747 milioni per la guerra, 35 milioni per la cooperazione economica
Chiede il riconoscimento del suo governo come il principale protagonista del negoziato con i movimenti antigovernativi, in risposta all’interventismo di Washington, che ha intensificato i colloqui con i Taleban e sostenuto l’apertura di un loro ufficio politico in Qatar. Ma chiede anche garanzie vere, per tradurre le promesse ricevute alla conferenza internazionale di Bonn del 5 dicembre 2011 in accordi bilaterali di partenariato e cooperazione di lungo periodo.
Come quello siglato ieri a Palazzo Chigi nel colloquio avuto con il premier Monti. I dettagli dell’accordo non sono noti, ma due sono le principali questioni sul tavolo: l’addestramento delle forze di sicurezza afghane (polizia ed esercito) e la collaborazione economica.
In Afghanistan, è da poco iniziata la seconda fase del processo di transizione – il trasferimento della sicurezza alle forze locali – e Kabul ha bisogno di un esercito professionale per gestire la situazione quando le truppe Nato si saranno ritirate, nel 2014. Quanto alla collaborazione economica, a Bonn la comunità internazionale ha ribadito l’impegno a sostenere l’Afghanistan anche dopo il 2014, per il decennio della «trasformazione» e del consolidamento del tessuto economico e istituzionale. Ma è chiaro che, via le truppe, si chiuderanno anche i rubinetti degli aiuti.
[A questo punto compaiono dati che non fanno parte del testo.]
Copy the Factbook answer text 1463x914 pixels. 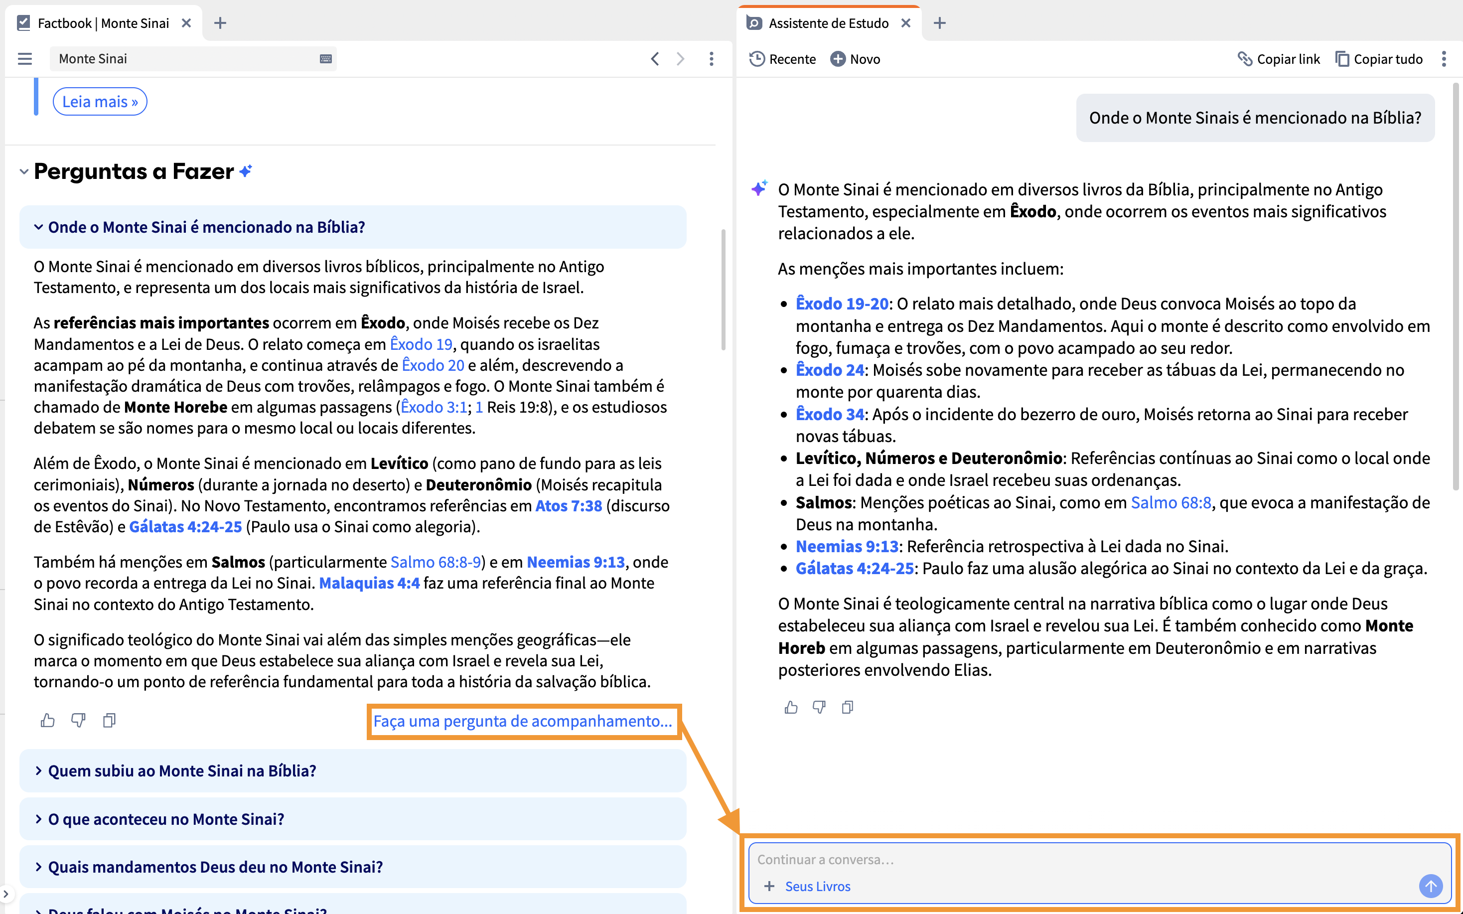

Nella conferenza stampa che ha seguito la firma dell’accordo di partenariato, Monti ha assicurato che «l’Italia non abbandonerà l’Afghanistan», sottolineando che è «il primo paese occidentale a firmare un accordo simile». E oltre a dirsi grato «al governo afghano per la leadership nel processo di pace e riconciliazione», ha promesso due cose: l’addestramento e la formazione delle truppe afghane e una maggiore «cooperazione economica nei settori che Kabul considera strategici per il decollo dell’economia». Peccato che le uniche due infrastrutture nominate da Monti – l’aeroporto di Herat e il corridoio est-ovest da Herat e Chest-e-Sharif – siano strategiche soprattutto per l’Italia: gli imprenditori italiani non vedono l’ora di garantirsi i lucrosi appalti per l’aeroporto di Herat e il corridoio servirà a trasportare il marmo sottratto dalle imprese italiane alle miniere afghane. Peccato inoltre che l’unico riferimento di Karzai a un progetto concreto realizzato dagli italiani in questi anni riguardi proprio la strada Kabul-Bamiyan: dal 2003 sono stati stanziati più di 110 milioni di euro, ma finora solo un terzo della strada è asfaltato.Quanto alla promessa di Monti di un maggior impegno in ambito civile rispetto al passato, pura retorica: nel decreto legge del 29 dicembre 2011 (n.215) sulla proroga delle missioni internazionali, per il 2012 sono previsti più di 747 milioni di euro per le operazioni militari, e meno di 35 per la Cooperazione allo sviluppo.